Start of Provided data
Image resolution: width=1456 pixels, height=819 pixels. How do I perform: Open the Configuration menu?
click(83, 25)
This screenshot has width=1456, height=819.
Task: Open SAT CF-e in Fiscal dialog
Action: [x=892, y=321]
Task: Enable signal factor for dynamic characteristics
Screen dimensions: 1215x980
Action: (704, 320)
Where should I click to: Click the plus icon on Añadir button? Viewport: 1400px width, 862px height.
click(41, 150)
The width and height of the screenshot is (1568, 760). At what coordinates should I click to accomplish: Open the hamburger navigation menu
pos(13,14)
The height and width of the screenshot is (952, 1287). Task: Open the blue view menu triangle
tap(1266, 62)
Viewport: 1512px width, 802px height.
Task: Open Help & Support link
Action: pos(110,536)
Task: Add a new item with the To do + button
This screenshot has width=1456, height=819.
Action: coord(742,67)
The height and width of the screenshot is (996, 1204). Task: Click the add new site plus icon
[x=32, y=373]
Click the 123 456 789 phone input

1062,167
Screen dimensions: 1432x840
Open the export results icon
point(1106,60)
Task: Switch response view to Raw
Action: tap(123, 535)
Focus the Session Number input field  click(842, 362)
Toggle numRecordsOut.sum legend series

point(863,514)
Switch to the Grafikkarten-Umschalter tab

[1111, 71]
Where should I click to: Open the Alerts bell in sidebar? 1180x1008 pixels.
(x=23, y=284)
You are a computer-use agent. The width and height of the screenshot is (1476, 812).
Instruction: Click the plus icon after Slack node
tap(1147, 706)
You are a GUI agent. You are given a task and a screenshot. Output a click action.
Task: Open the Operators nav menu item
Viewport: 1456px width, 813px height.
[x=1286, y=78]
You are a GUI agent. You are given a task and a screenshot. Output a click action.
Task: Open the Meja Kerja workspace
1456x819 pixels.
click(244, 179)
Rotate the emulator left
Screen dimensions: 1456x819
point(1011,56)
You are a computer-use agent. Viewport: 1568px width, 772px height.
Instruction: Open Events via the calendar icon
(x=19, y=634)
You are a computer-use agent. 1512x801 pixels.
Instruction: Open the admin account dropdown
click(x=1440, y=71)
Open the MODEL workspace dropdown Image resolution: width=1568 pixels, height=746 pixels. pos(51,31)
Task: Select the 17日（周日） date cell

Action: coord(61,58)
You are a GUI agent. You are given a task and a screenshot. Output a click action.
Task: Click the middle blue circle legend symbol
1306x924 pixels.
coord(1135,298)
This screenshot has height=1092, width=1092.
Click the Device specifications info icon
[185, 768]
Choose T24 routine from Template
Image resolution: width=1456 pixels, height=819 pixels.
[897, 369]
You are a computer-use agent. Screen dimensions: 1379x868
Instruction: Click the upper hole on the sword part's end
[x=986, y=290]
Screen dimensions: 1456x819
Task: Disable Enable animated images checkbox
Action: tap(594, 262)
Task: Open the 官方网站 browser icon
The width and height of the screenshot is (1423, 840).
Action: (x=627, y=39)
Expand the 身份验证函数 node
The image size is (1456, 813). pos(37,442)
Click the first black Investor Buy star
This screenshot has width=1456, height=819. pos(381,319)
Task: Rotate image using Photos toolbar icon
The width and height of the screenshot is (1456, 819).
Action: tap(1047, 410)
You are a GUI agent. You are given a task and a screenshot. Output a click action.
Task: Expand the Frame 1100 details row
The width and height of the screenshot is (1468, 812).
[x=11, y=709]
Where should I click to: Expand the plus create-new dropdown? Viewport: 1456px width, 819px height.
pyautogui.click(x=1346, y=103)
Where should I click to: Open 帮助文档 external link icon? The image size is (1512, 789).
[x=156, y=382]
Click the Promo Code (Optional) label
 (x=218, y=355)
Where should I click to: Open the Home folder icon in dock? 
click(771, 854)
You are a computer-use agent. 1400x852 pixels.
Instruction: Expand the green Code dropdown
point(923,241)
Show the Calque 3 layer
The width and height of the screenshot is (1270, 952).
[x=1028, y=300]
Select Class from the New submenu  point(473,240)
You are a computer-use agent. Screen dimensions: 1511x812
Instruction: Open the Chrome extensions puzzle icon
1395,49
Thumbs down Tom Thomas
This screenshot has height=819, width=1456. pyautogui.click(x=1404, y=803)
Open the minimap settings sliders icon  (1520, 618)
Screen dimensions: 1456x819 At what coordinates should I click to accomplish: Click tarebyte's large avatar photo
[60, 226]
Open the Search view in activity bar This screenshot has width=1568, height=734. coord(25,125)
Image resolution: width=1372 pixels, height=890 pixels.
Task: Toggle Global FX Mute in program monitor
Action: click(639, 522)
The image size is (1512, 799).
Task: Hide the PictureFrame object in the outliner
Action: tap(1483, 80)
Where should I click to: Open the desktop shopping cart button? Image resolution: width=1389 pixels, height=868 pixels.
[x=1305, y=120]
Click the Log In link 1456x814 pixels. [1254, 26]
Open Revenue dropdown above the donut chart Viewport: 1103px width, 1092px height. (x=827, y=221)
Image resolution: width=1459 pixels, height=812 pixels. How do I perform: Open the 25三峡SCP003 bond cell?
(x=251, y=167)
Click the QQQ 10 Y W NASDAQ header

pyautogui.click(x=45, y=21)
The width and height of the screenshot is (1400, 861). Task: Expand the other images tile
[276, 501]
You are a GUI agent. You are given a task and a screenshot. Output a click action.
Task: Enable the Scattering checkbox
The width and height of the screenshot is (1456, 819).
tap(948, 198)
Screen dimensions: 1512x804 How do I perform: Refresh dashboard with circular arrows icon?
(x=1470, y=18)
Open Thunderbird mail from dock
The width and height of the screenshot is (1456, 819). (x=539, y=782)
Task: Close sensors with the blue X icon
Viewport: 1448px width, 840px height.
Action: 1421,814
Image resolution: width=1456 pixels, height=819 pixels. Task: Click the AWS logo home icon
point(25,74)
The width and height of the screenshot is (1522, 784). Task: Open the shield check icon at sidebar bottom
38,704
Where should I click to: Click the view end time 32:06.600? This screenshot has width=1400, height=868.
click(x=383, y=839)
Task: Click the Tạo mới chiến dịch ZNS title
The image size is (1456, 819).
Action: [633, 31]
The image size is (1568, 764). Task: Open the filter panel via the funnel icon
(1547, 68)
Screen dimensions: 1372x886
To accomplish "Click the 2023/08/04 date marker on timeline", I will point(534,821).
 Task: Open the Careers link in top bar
End of Provided data
## Exercise brief
Set down precisely the lines above between the line holding "Toggle numRecordsOut.sum legend series" and the line holding "You are a computer-use agent. Screen dimensions: 1379x868", inclusive, and nothing beyond them.

## Solution for this task
Toggle numRecordsOut.sum legend series

point(863,514)
Switch to the Grafikkarten-Umschalter tab

[1111, 71]
Where should I click to: Open the Alerts bell in sidebar? 1180x1008 pixels.
(x=23, y=284)
You are a computer-use agent. The width and height of the screenshot is (1476, 812).
Instruction: Click the plus icon after Slack node
tap(1147, 706)
You are a GUI agent. You are given a task and a screenshot. Output a click action.
Task: Open the Operators nav menu item
Viewport: 1456px width, 813px height.
[x=1286, y=78]
You are a GUI agent. You are given a task and a screenshot. Output a click action.
Task: Open the Meja Kerja workspace
1456x819 pixels.
click(244, 179)
Rotate the emulator left
Screen dimensions: 1456x819
point(1011,56)
You are a computer-use agent. Viewport: 1568px width, 772px height.
Instruction: Open Events via the calendar icon
(x=19, y=634)
You are a computer-use agent. 1512x801 pixels.
Instruction: Open the admin account dropdown
click(x=1440, y=71)
Open the MODEL workspace dropdown Image resolution: width=1568 pixels, height=746 pixels. pos(51,31)
Task: Select the 17日（周日） date cell

Action: coord(61,58)
You are a GUI agent. You are given a task and a screenshot. Output a click action.
Task: Click the middle blue circle legend symbol
1306x924 pixels.
coord(1135,298)
This screenshot has height=1092, width=1092.
Click the Device specifications info icon
[185, 768]
Choose T24 routine from Template
Image resolution: width=1456 pixels, height=819 pixels.
[897, 369]
You are a computer-use agent. Screen dimensions: 1379x868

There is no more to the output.